Contiguous Memory Allocator
Introduction
I do find memory management as one of the most fascinating subsystem in the Linux kernel, and I take every chance I see to talk about it. This post is inspired by a project I'm currently working on; an embedded Linux platform with a camera connected to the CSI-2 bus.

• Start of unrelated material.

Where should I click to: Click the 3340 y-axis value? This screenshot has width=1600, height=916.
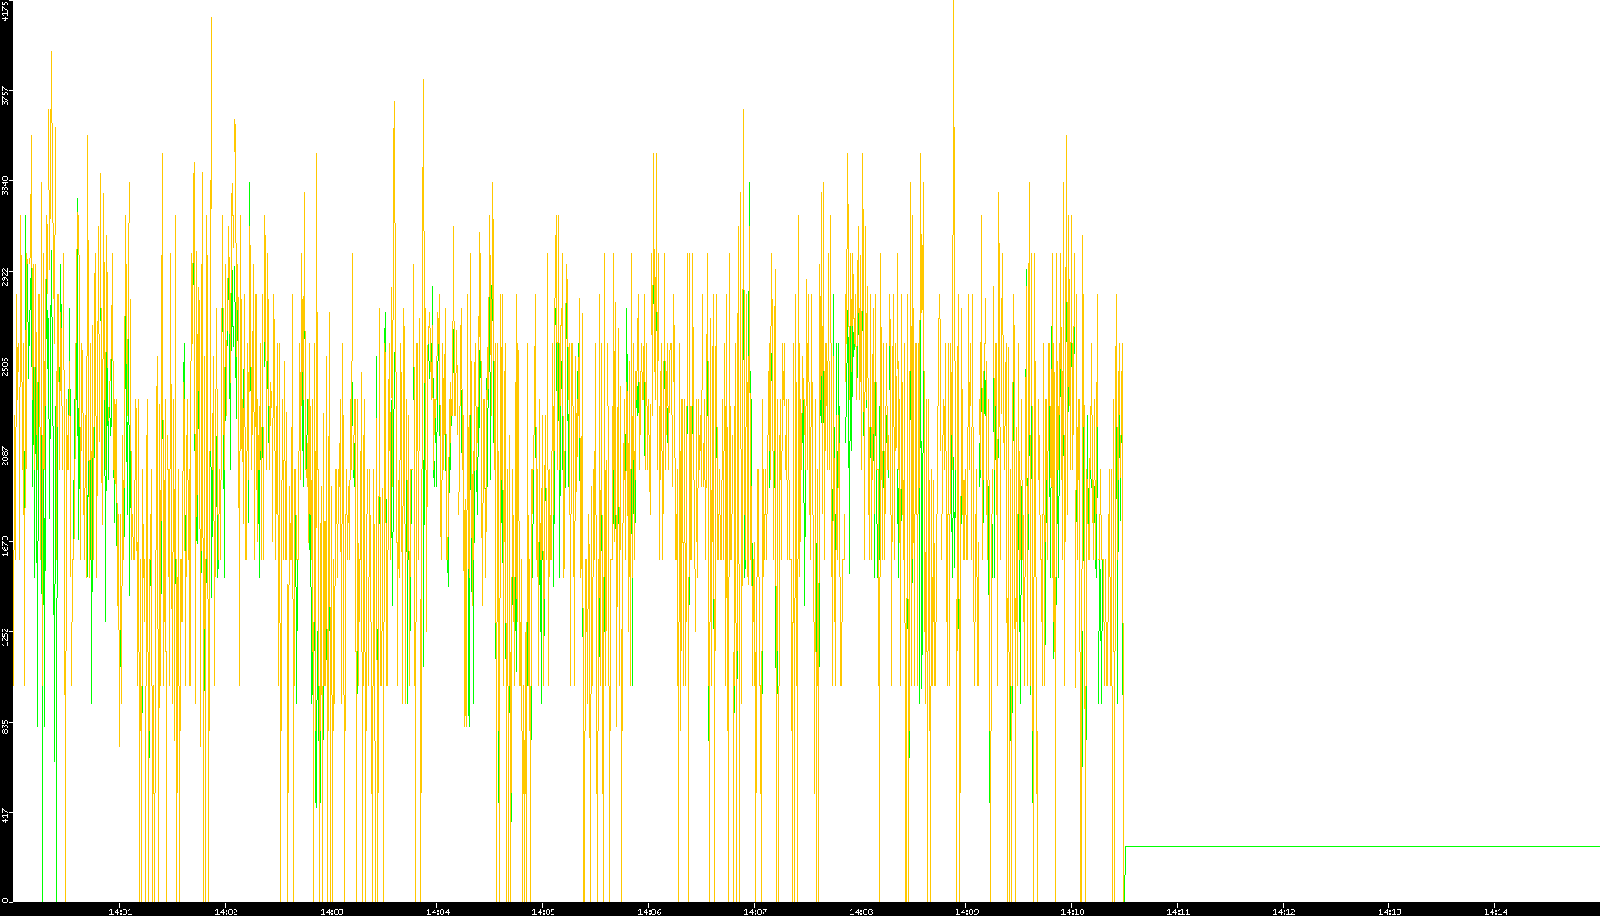pyautogui.click(x=6, y=185)
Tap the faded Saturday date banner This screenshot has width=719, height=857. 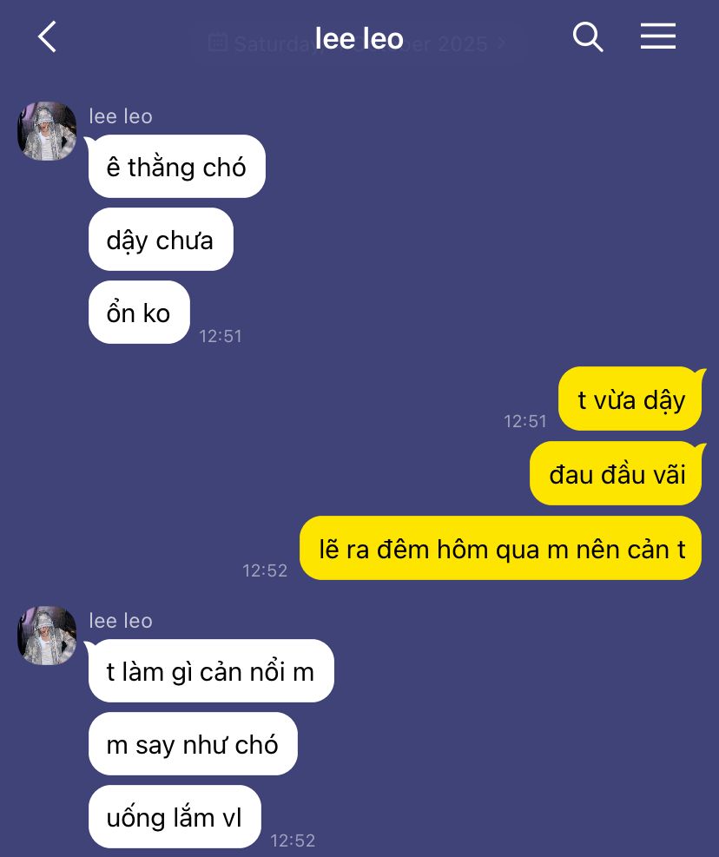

Before we dig into which problems we could trip over, lets talk briefly about how the kernel handles memory.
Memory subsystem
The memory management subsystem handles a wide spectrum of operations which all have impact on the system performance. The subsystem is therefor divided into several parts to sustain operational efficiency and optimized resource handling for different use cases.
Such parts includes:
- Page allocator
- Buddy system
- Kmalloc allocator
- Slab caches
- Vmalloc allocator
- Contiguous memory allocator
- ...
The smallest allocation unit of memory is a page frame. The Memory Management Unit (MMU) does a terrific job to arrange and map these page frames of the available physical memory into a virtual address space. Most allocations in the kernel are only virtually contiguous which is fine for the most use cases.
Some hardware/IP-blocks requires physically contiguous memory to work though. Direct Memory Access (DMA) transfers are one such case where memory (often) needs to be physically contiguous. Many DMA controllers now supports scatter-gather, which let you hand-pick addresses to make it appear to be contiguous and then let the (IO)MMU do the rest.
To make it works, it requires that the hardware/IP-blocks actually do its memory accesses through the MMU, which is not always the case.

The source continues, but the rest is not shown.